A few days ago I pointed out a rather odd fellow I've noted online, and in comments he took exception to what I said (which I thought was actually pretty tame, but what do I know). He made a point of telling me that his first novel has been accepted for publication, presumably as a "So there!" type of thing after I had commented on a highly unprofessional letter he had once written to a magazine editor (which the magazine printed). I asked him which publisher had accepted his work, but he never answered.
But in the midst of his entry for today (no permalinks, but it will have its own link in his sidebar when he supplants it with his next post) it turns out that his publisher is Publish America, which is basically the "next generation" of vanity publishing. Or, as this person calls it, the "Amway of publishing". (Not to disparage Darren on this particular point; he seems to be genuinely aware of what's going on.)

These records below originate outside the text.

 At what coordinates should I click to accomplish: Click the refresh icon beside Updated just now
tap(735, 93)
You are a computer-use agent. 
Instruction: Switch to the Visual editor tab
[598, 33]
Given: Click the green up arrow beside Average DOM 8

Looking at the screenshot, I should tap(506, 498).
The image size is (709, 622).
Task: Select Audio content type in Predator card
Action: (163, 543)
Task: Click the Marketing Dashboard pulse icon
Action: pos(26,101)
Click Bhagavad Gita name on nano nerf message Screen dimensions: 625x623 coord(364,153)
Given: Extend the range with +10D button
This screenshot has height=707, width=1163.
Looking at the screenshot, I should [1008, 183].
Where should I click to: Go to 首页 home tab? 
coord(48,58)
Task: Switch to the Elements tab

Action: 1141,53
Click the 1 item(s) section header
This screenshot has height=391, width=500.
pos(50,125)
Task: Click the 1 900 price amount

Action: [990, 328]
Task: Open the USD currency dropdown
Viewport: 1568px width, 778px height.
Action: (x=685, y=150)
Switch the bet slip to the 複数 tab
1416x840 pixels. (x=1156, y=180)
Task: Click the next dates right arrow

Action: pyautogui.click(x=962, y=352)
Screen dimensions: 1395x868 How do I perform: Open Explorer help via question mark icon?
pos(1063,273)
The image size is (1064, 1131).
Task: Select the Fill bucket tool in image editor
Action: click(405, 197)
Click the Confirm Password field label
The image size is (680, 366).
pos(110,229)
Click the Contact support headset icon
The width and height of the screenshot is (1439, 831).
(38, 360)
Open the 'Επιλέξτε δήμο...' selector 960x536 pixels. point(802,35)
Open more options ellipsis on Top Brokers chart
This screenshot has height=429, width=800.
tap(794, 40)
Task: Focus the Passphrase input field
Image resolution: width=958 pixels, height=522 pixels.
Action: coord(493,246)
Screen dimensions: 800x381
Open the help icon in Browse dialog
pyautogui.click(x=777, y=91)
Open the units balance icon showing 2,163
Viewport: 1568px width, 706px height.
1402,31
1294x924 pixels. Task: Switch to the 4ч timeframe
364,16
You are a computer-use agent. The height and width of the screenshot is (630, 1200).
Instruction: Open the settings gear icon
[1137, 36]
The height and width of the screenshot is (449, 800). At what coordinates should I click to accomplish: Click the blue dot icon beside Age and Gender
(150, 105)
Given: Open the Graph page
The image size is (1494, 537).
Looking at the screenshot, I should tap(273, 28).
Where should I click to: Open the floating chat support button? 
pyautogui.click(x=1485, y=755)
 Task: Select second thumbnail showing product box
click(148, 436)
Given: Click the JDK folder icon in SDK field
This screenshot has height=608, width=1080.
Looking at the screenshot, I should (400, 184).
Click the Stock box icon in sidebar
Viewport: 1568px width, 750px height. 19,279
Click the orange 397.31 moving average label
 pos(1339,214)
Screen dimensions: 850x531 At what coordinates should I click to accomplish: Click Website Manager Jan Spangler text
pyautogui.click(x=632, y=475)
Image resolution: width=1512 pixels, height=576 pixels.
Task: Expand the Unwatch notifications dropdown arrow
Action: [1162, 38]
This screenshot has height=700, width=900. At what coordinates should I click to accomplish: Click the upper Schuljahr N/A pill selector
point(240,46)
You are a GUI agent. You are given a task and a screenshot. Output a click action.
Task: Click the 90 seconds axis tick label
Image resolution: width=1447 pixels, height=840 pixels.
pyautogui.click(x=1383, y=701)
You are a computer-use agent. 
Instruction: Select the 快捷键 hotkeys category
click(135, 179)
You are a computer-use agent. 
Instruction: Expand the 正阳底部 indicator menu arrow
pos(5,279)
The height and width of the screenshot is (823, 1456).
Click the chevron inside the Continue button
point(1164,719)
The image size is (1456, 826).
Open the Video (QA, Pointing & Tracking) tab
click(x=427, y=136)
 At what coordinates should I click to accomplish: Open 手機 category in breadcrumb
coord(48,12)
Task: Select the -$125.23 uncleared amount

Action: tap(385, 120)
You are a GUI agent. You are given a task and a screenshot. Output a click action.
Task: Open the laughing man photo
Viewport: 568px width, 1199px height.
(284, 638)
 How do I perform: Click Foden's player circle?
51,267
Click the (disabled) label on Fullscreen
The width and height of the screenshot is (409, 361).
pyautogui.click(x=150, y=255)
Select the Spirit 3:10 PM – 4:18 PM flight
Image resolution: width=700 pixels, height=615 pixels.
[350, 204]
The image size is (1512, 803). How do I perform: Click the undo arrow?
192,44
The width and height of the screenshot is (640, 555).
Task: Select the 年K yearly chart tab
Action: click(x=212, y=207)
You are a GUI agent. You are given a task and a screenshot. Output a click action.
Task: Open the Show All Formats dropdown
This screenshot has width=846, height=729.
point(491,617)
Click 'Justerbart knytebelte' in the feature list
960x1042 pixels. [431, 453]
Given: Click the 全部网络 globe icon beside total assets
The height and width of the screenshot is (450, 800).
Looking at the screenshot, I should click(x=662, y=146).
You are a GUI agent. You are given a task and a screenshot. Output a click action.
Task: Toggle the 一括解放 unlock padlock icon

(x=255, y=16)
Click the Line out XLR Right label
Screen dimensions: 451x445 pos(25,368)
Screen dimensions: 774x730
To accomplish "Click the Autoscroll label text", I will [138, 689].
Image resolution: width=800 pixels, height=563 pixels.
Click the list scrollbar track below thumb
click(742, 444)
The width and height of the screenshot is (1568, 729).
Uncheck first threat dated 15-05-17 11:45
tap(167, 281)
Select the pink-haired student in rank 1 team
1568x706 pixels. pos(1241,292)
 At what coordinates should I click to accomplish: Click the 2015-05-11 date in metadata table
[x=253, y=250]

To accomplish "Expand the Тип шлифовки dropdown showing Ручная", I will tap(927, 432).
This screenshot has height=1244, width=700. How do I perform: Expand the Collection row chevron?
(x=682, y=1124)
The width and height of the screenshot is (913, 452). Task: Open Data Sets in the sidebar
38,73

Teresa Nielsen Hayden had a superb post a while back in which she described the evolution of vanity publishing, now that they have moved beyond the standard model of "You pay us and we'll print your book". Reading that article, and the articles that she links in turn, puts me in mind of a joke that the ill-fated Japanese businessman, Mr. Takagi, says in Die Hard: "We [the Japanese] are flexible. Pearl Harbor didn't work out, so we'll get you with tape decks."
Vanity publishing can have its place, in certain scenarios. If you have a book that you know will have a minuscule audience and you have no interest or desire in an audience any larger than that, a vanity house is probably fine -- say, the tale of your family's ancestral immigration to America from Old Europe, or a cookbook collecting the contents of your great-grandmother's recipe box. But that's about it.